At this juncture, it is also of seminal importance to highlight that in terms of the memorandum to the Finance Bill, 2020,[7] the legislature in its wisdom has restricted the operation of Section 115-O of the IT Act till March 31, 2020, whilst categorically noting that dividend was the income of the shareholder and Section 115-O of the IT Act was introduced for easement of tax collection. This, in itself, fortifies the view that tax levied under Section 115-O was nothing but a tax on dividend income of the shareholder. Further, the law as it stands today also provides that dividend income of the non-resident shareholder suffers withholding tax under Section 195 of the IT Act subject to benefits available under the DTAA.[8]

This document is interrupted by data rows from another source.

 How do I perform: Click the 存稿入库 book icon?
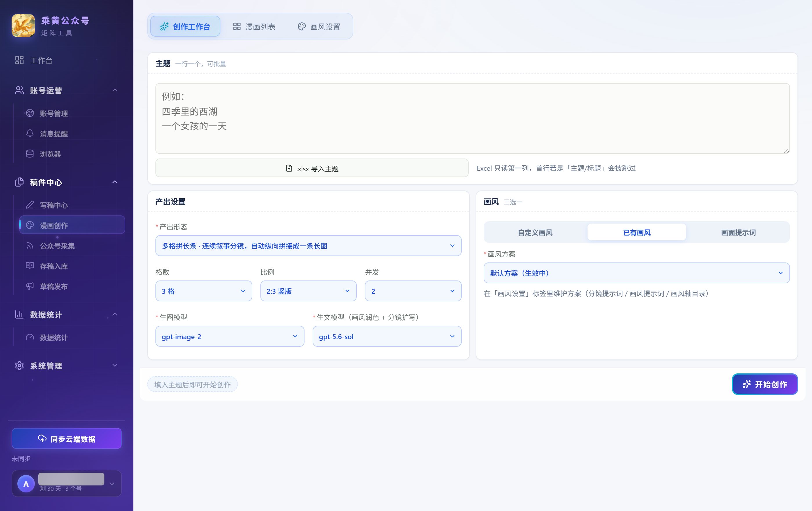pos(30,266)

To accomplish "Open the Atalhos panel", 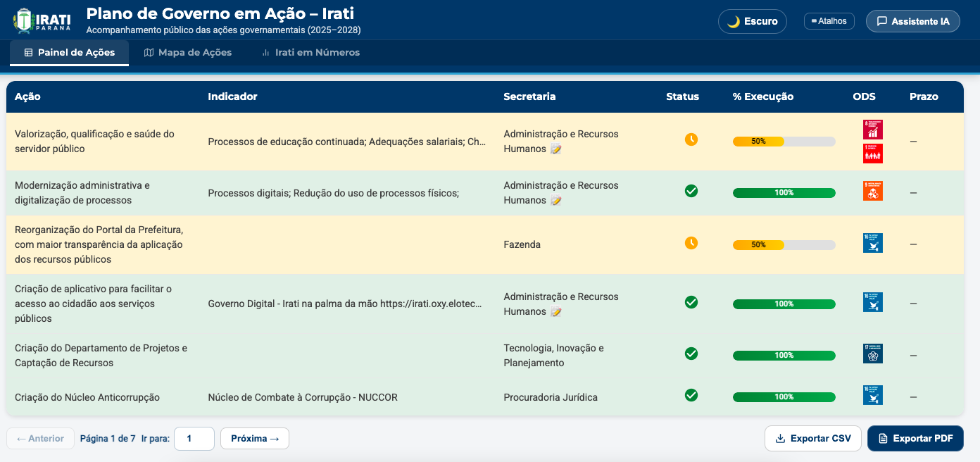I will (x=829, y=20).
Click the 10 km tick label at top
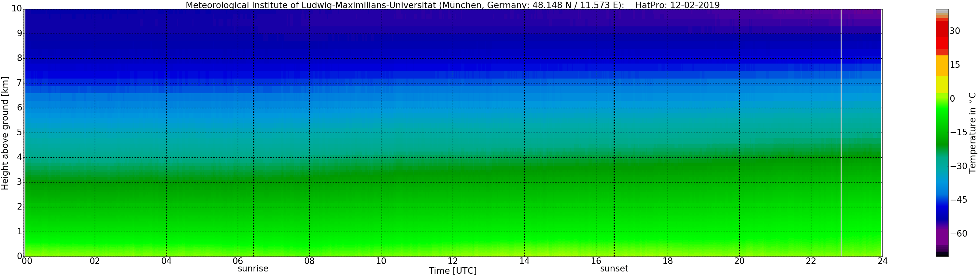980x277 pixels. [17, 8]
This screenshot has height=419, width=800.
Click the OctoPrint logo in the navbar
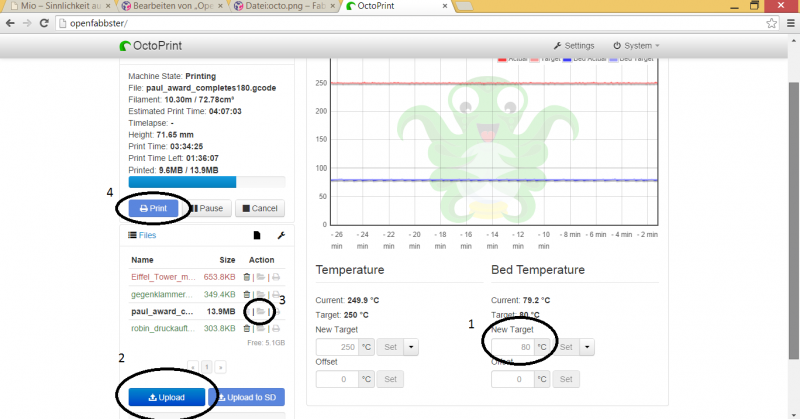coord(149,45)
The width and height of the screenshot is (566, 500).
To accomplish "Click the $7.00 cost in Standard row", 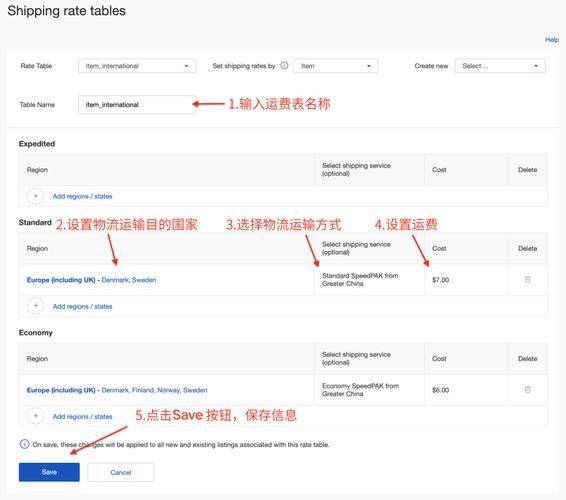I will coord(440,280).
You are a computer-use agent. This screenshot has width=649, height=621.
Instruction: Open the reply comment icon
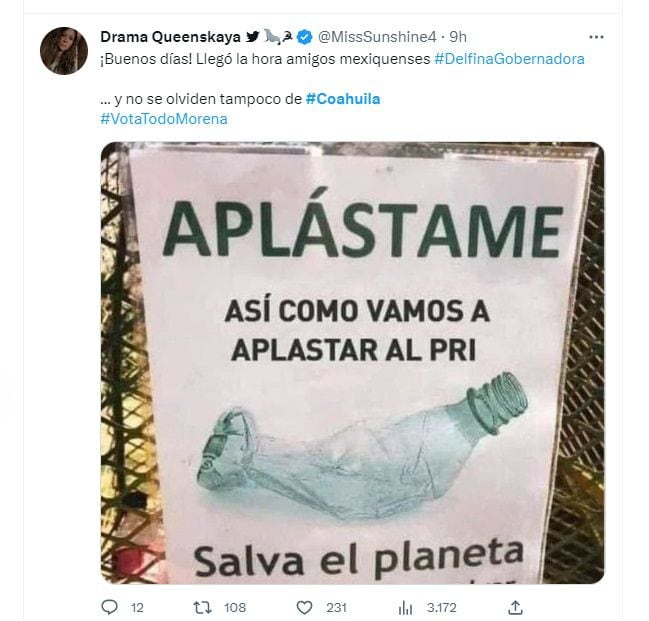pyautogui.click(x=110, y=607)
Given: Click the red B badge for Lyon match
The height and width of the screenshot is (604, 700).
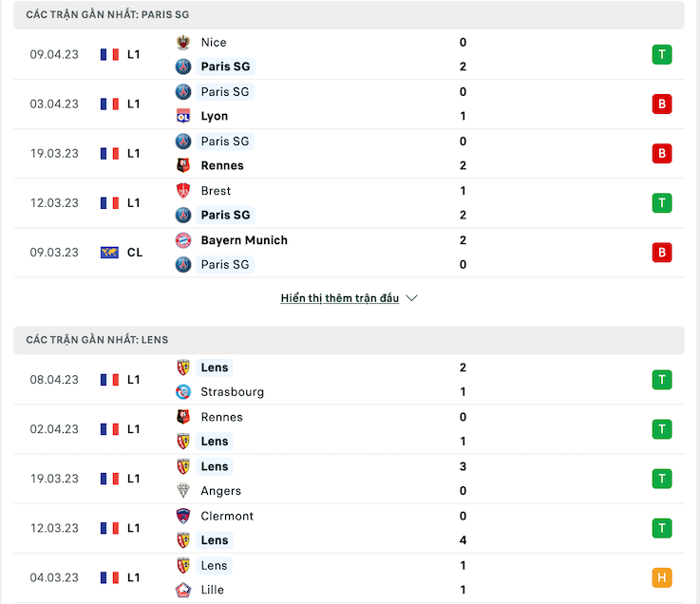Looking at the screenshot, I should (x=662, y=104).
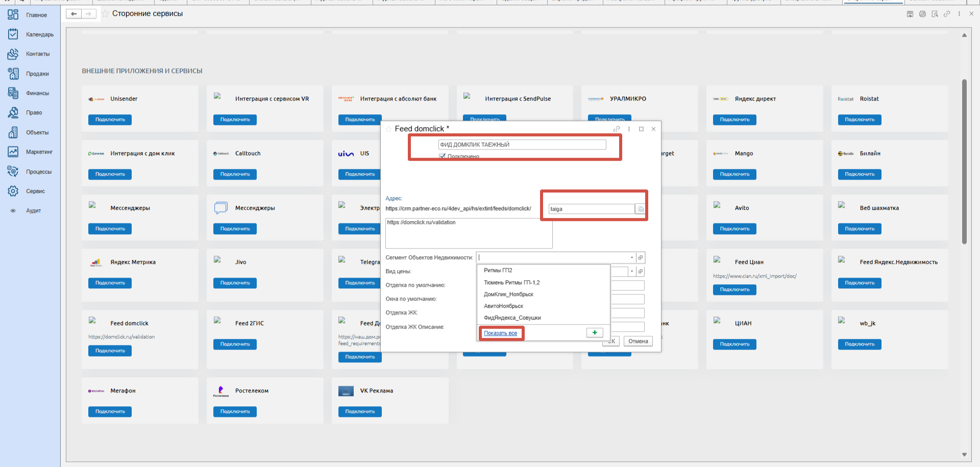Open Продажи in the left sidebar
The height and width of the screenshot is (467, 980).
pos(37,73)
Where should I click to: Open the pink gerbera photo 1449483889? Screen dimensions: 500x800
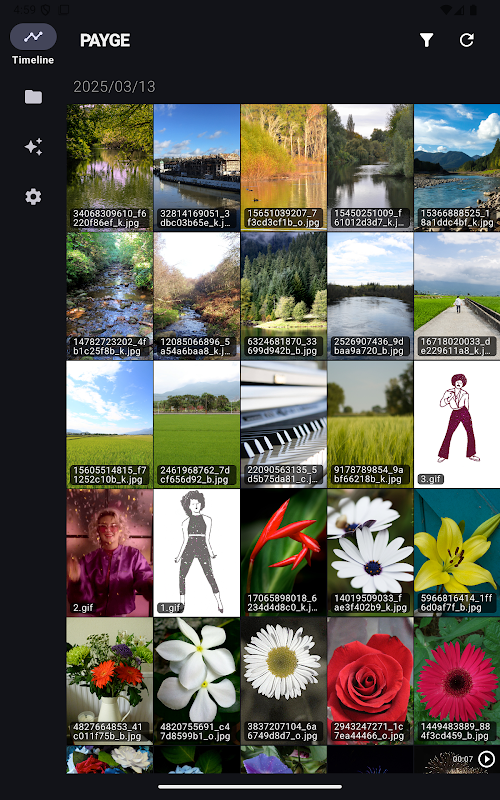coord(457,682)
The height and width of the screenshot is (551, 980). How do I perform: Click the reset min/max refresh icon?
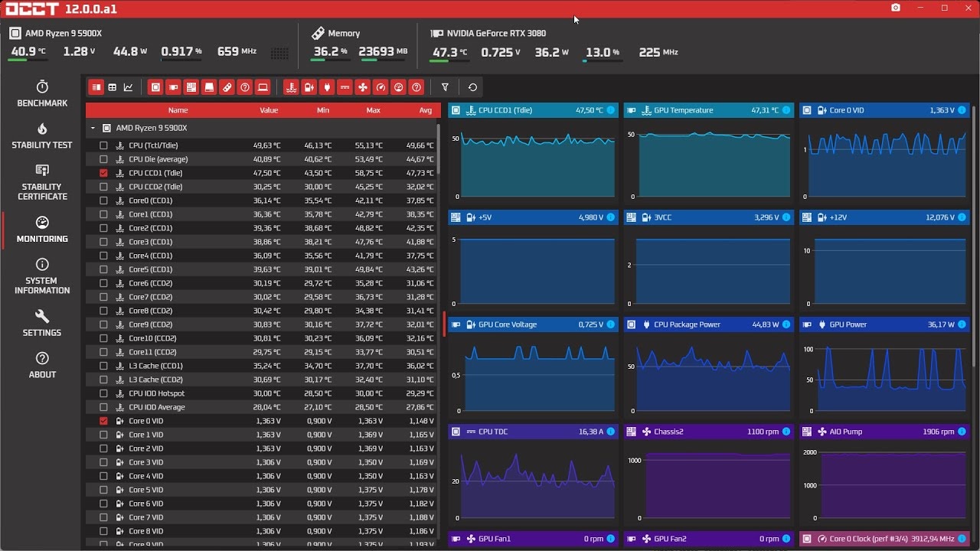[472, 87]
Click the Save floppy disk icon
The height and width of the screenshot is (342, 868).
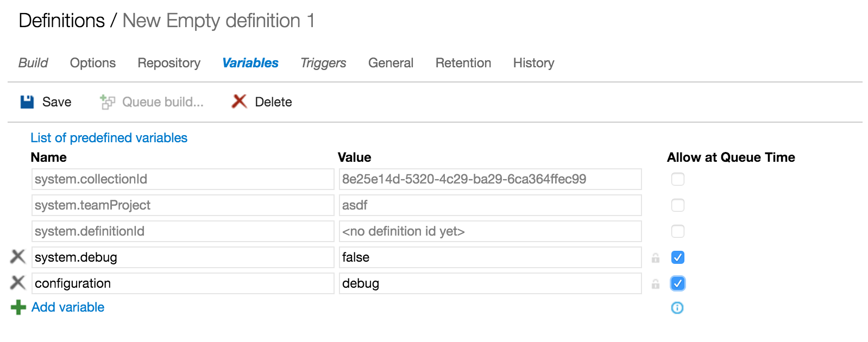[27, 102]
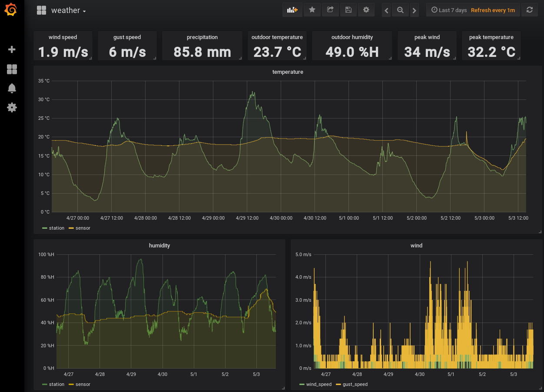Viewport: 544px width, 392px height.
Task: Click the Share dashboard icon
Action: 330,10
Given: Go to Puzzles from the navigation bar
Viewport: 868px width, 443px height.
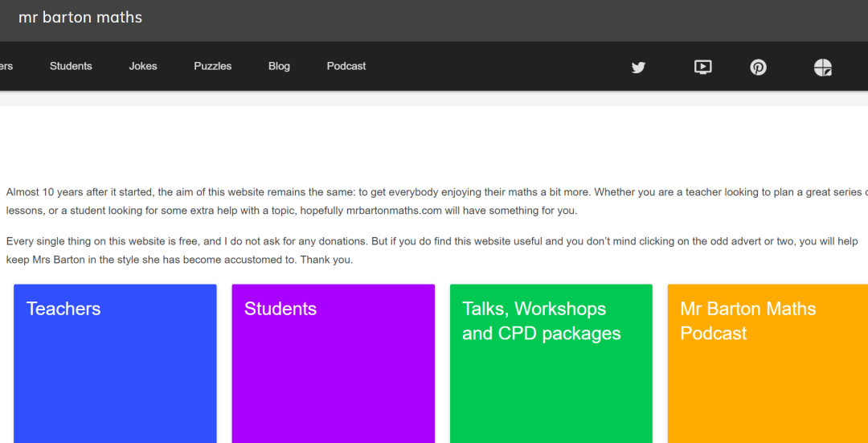Looking at the screenshot, I should [212, 66].
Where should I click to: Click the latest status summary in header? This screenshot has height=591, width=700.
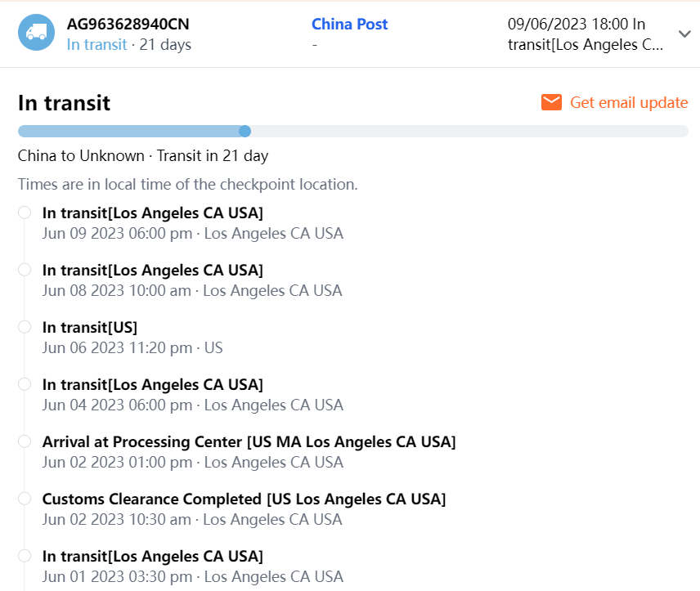click(x=585, y=34)
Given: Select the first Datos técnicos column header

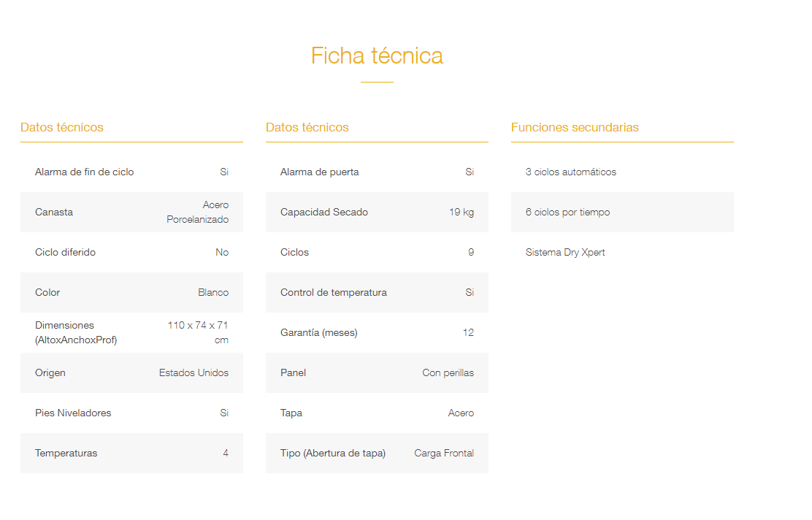Looking at the screenshot, I should [x=61, y=127].
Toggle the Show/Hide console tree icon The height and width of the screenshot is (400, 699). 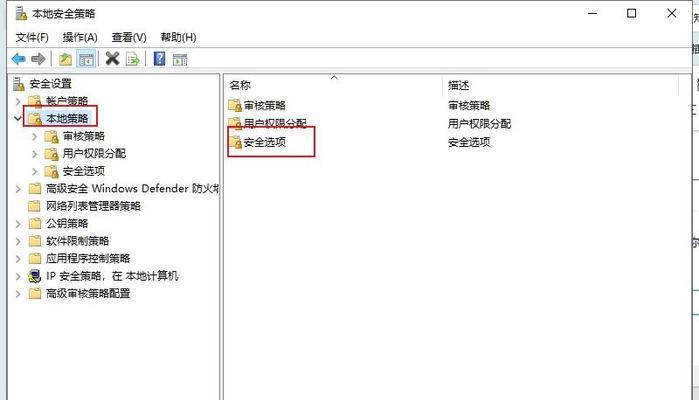[x=86, y=59]
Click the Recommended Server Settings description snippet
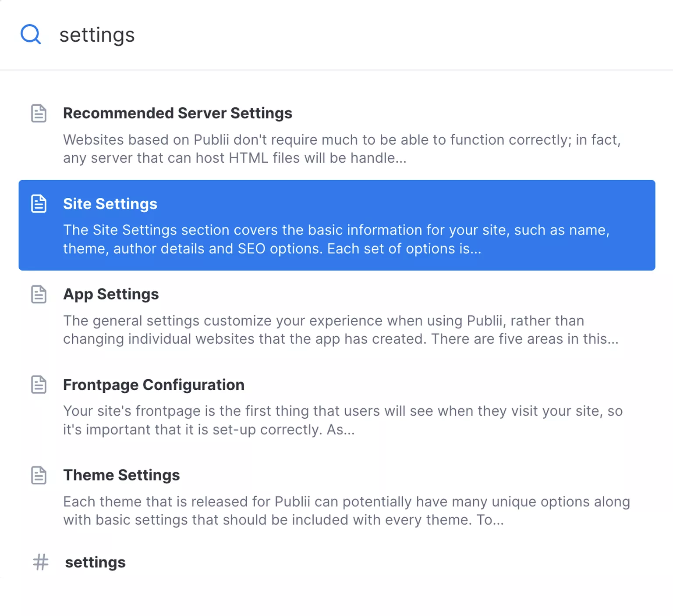 (x=342, y=149)
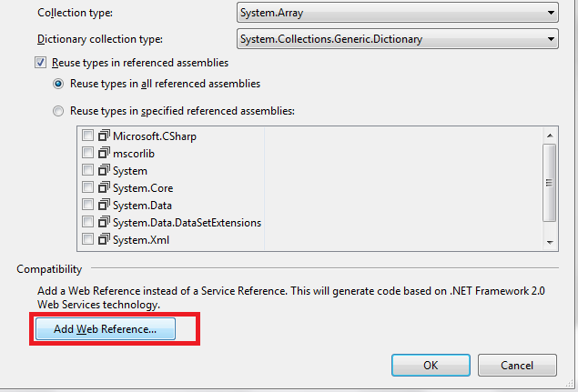
Task: Click the System.Data assembly icon
Action: (103, 205)
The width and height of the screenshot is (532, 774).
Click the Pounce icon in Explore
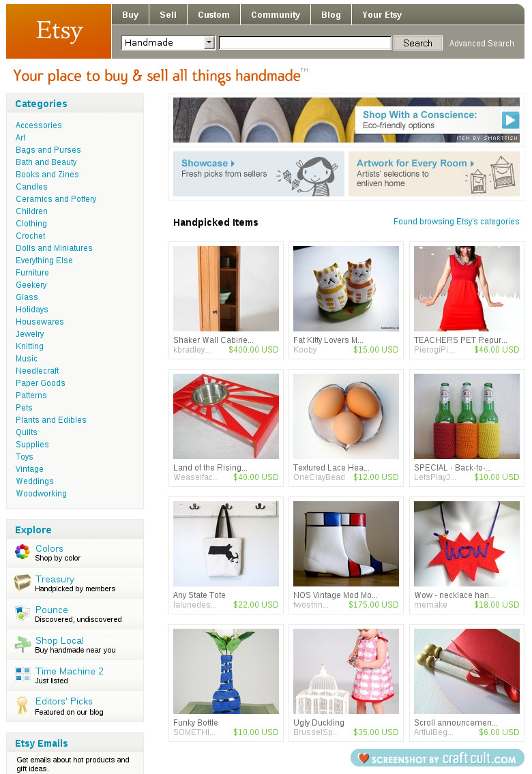23,613
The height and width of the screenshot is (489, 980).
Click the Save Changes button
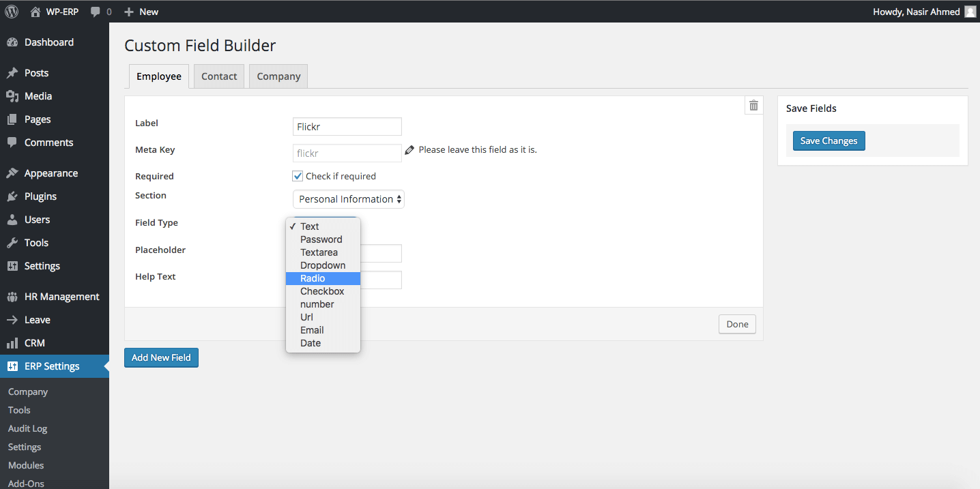[x=828, y=140]

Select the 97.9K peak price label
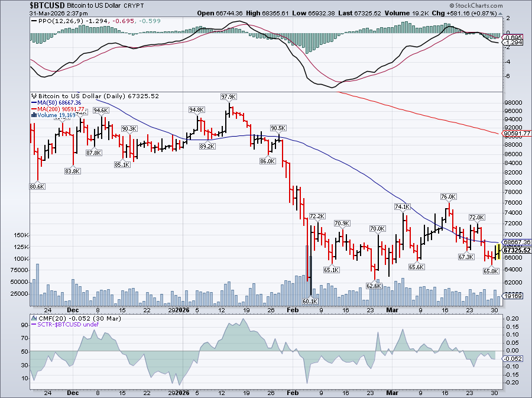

Additionally, the SB completely overlooked the cardinal principle of law that unless a DTAA is amended jointly by the sovereigns, the benefits granted thereunder cannot be altered unilaterally by way of an amendment in the domestic law.[9] In sum and substance, the SB ought to have considered that a unliteral amendment being a shift in the incidence of tax on dividend income of the shareholder in the hands of the company under Section 115-O of the IT Act cannot restrict the benefits as provided under the DTAA.
Further, it would also be relevant to highlight that the above-mentioned issue is pending adjudication before the Hon’ble High Court of Delhi and the issues as stated above would be tested before the Hon’ble High Court.[10] However, till such time, the ruling rendered by SB restricts the advantage of beneficial rate of tax on dividends as prescribed under respective DTAA’s to non-resident shareholders and disentitles domestic companies to seek any refund of the excess DDT paid to the Government exchequer.
[1] Giesecke & Devrient [India] Pvt. Ltd. v. ACIT, [2020] 120 taxmann.com 338 (Delhi – Trib.).
[2] DCIT v. Total Oil India Pvt. Ltd., [2021] 127 taxmann.com 774 (Mumbai – Trib.).
[3] DCIT v. Total Oil India Pvt. Ltd., [2023] 149 taxmann.com 332 (Mumbai – Trib.) (SB).
[4] Godrej & Boyce Mfg. Co. Limited v. DCIT, [2010] 328 ITR 81 (Bom. HC) subsequently confirmed in Godrej & Boyce Mfg. Co. Limited v. DCIT, [2017] 394 ITR 449 (SC).
[5] CIT v. Nalin Behari Lal Singha, (1969) 2 SCC 310 (SC). see more: Mrs. Bacha F Guzdar v. ITO, [1955] 27 ITR 1 (SC); Kanitlal Manilal v. CIT, [1961] 41 ITR 275 (SC).
[6] Chelmsford Club v. CIT, (2000) 3 SCC 214 (SC); Nalini Ambalal Mody v. CIT, (1966) 61 ITR 428 (SC).
[7] Memorandum to Finance Bill, 2020.
[8] GE India Technology Centre (P) Ltd. v. CIT, (2010) 10 SCC 29 (SC).
[9] DIT v. New Skies Satellite BV, [2016] 382 ITR 114 (Del. HC) affirmed by the Hon’ble Supreme Court in the case of Engineering Analysis Centre of Excellence (P.) Ltd. v. CIT, [2021] 125 taxmann.com 42 (SC).
[10] Coperion Ideal Pvt. Ltd. v. PCIT, W.P. (C) No. 7253-2023 (Del. HC).